"We Are Not The Enemy!" - The Battle Of Portland
By William Rivers Pitt
This was the scene on the streets of Portland, OR, on the evening of August 22nd as captured by a photographer for the Associated Press. Thousands of peaceful protesters had descended upon the Hilton Hotel where Mr. Bush was attending a political fundraiser for Senator Gordon Smith. They held signs reading, "Drop Bush, not Bombs," and other similar slogans. Among the protesters were pregnant women, parents with infants and small children, elderly citizens, and citizens in wheelchairs
According to a report by CBS News, the protest became unruly when some of the fundraiser attendees were "jostled" as they moved through the crowd towards the entrance to the hotel. At that point, the riot police swarmed in, swinging clubs and dousing the crowd with pepper spray. Rubber bullets were also fired into the crowd, and snipers were seen on the roofs surrounding the scene. The protesters responded by hammering on the hoods of police cars and screaming, "We are not the enemy!"
A man named Randy, who attended the protest, reports the sequence of events as follows:
"I was between 5th and 6th on the sidewalk. Maybe the ones in front were warned to move, but I didn't hear any warning. It had been a peaceful protest. Suddenly the police came forward spraying pepper spray. A man nearby with an infant in a backpack got hit real good. The baby's face was so red I thought it had quit breathing. From the other direction came cop cars through the crowd and rubber bullets were fired at those closest to the cars. I kept retreating but the cops kept spraying. Lots of people were sprayed, including the cameraman from Channel 2 KATU."

- Provided data -
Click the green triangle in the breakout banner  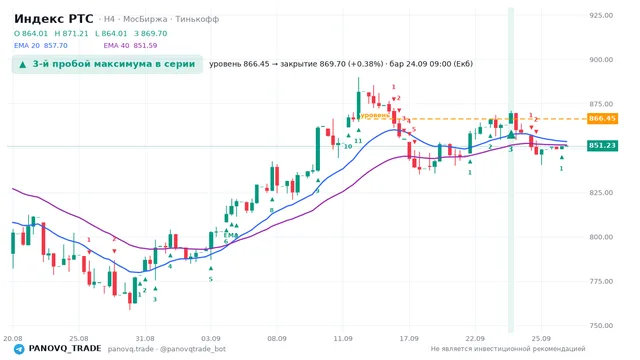pos(23,64)
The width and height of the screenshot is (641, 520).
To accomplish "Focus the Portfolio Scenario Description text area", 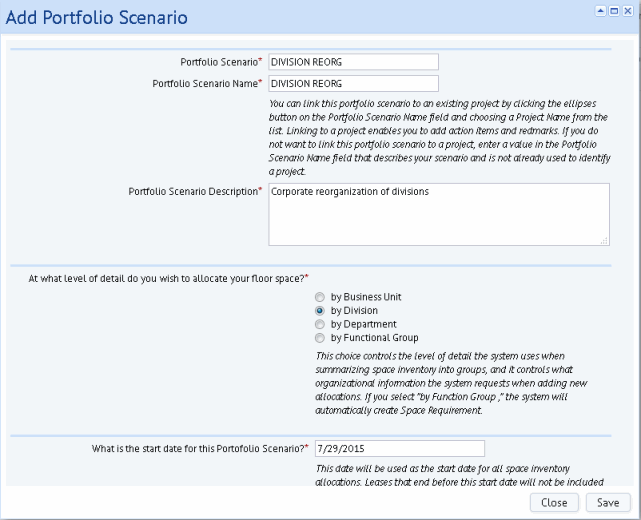I will (439, 214).
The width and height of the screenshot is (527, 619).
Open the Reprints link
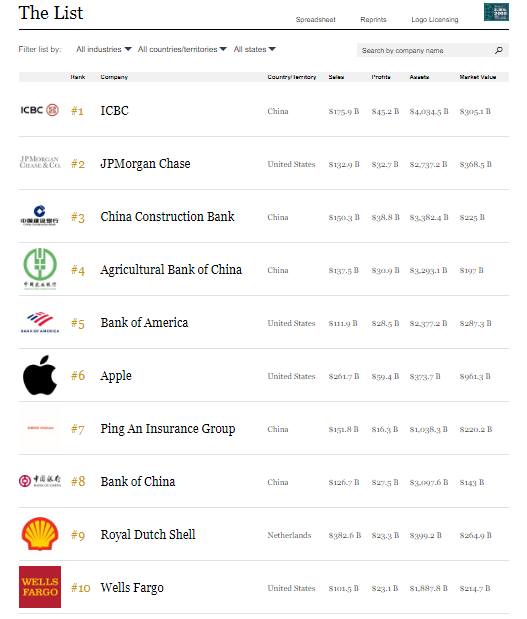[373, 19]
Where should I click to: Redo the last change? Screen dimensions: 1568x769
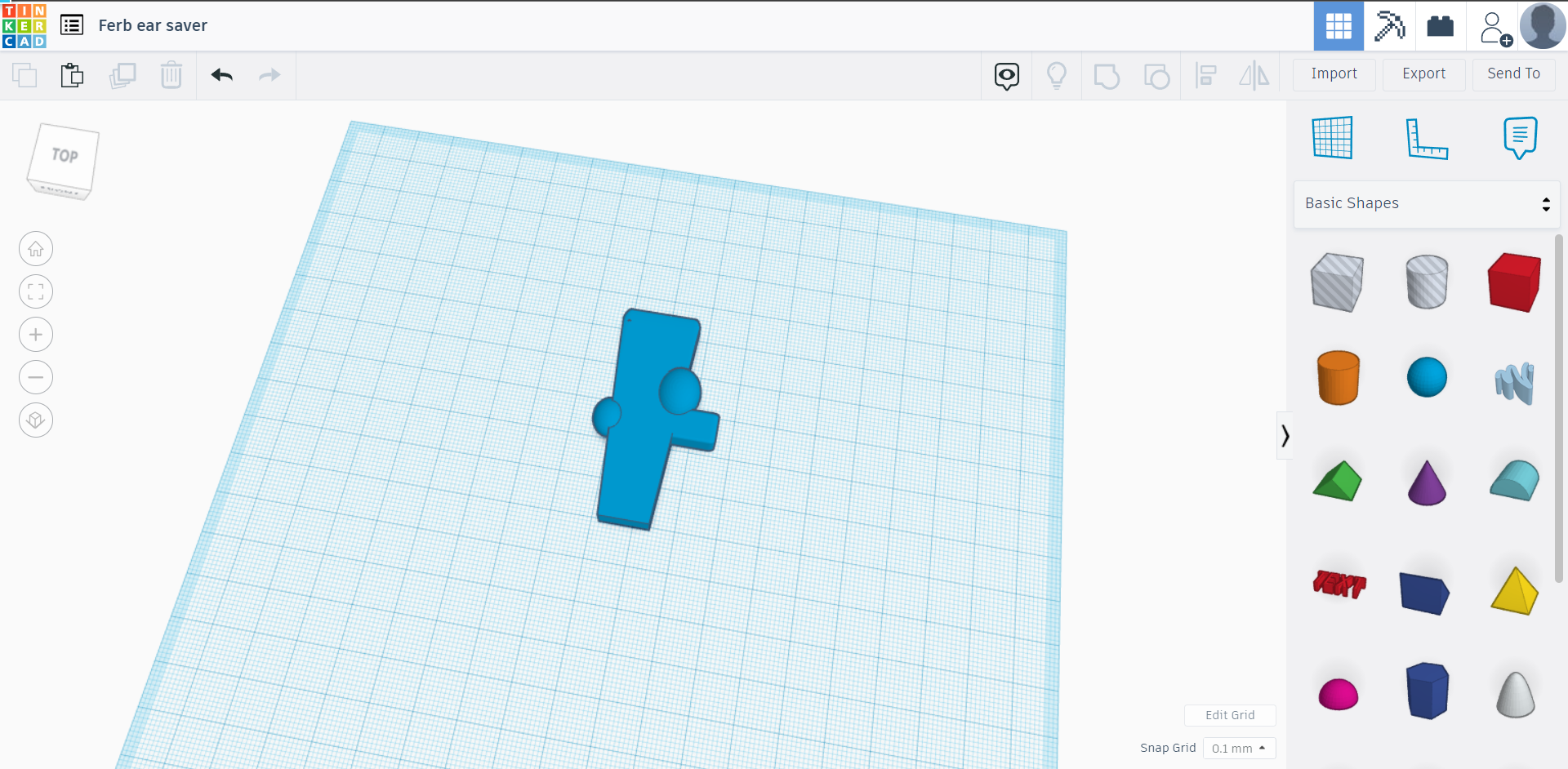tap(270, 75)
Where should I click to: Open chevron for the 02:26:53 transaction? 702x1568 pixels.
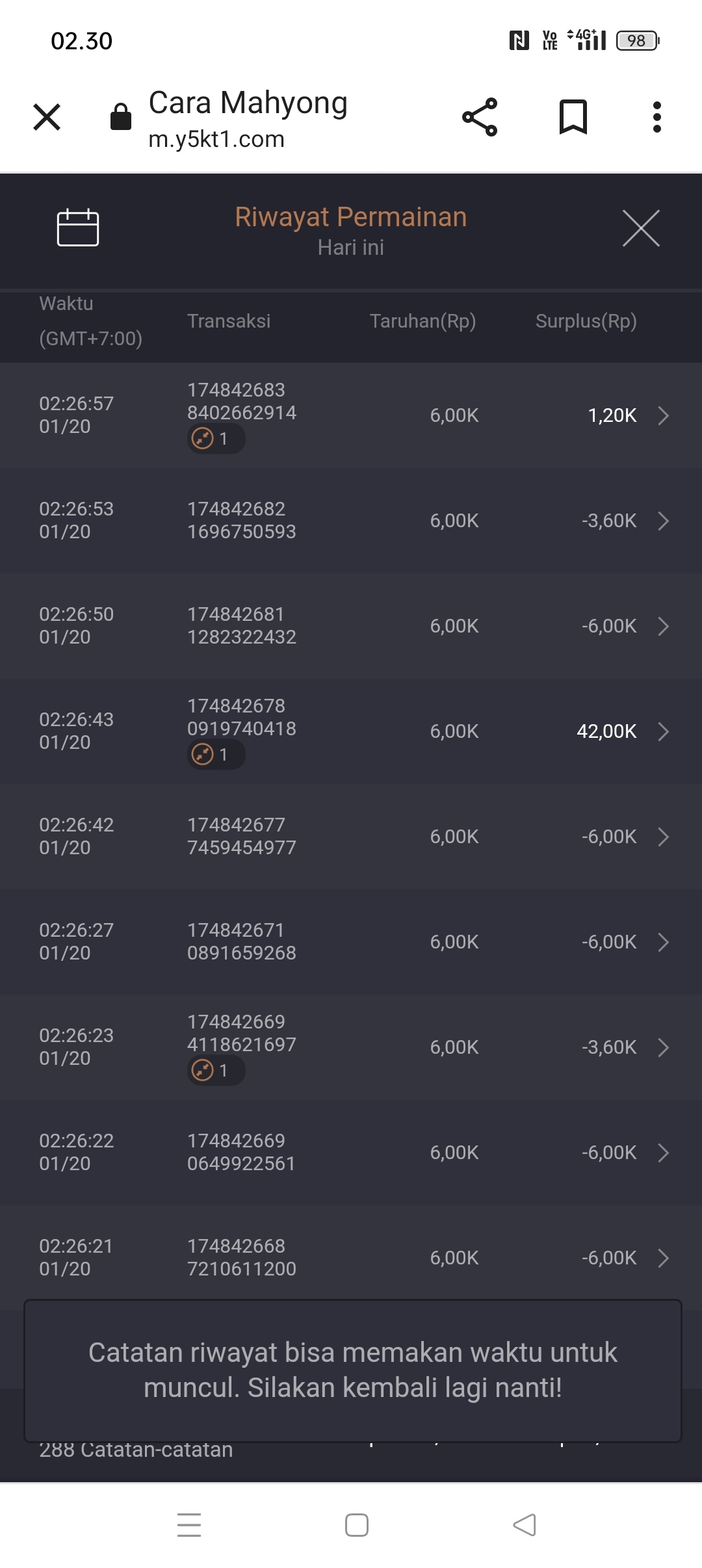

- Work to do -
- 1) Based on the Portland protest article, mark each statement yes or no, and back each one with the exact words from the article that settle it. (a) Mr. Bush was at a fundraiser for Senator Gordon Smith. (b) Randy heard the police warn the crowd to move. (c) A cameraman from Channel 2 KATU was hit with pepper spray.
- 2) Keep writing the Portland protest article, picking up right after Randy's account ends.
You won't need the lines for this.

- Replies -
- 1)
(a) Yes: "attending a political fundraiser for Senator Gordon Smith"
(b) No: "I didn't hear any warning."
(c) Yes: "Lots of people were sprayed, including the cameraman from Channel 2 KATU."

- 2)
Other eyewitness accounts from the streets of Portland similarly describe what appears to have been a terrifyingly violent response from the police to a peaceful protest by assembled American citizens.
This is a profoundly disturbing turn of events. Mr. Bush is protested wherever he goes these days, and the crowds which attend them are growing. These are not black-clad anarchists kicking in windows, however. The woman who was attacked by the police looked as ordinary as any small-town librarian, and anarchists are smart enough to leave their children at home if there is a riot in the offing. The streets of Portland were filled on August 22nd by average American citizens seeking to inform the President of their disfavor regarding the manner in which he is governing their country. They were rewarded with the business end of a billy club, a face-full of pepper spray, and the jarring impact of a rubber bullet.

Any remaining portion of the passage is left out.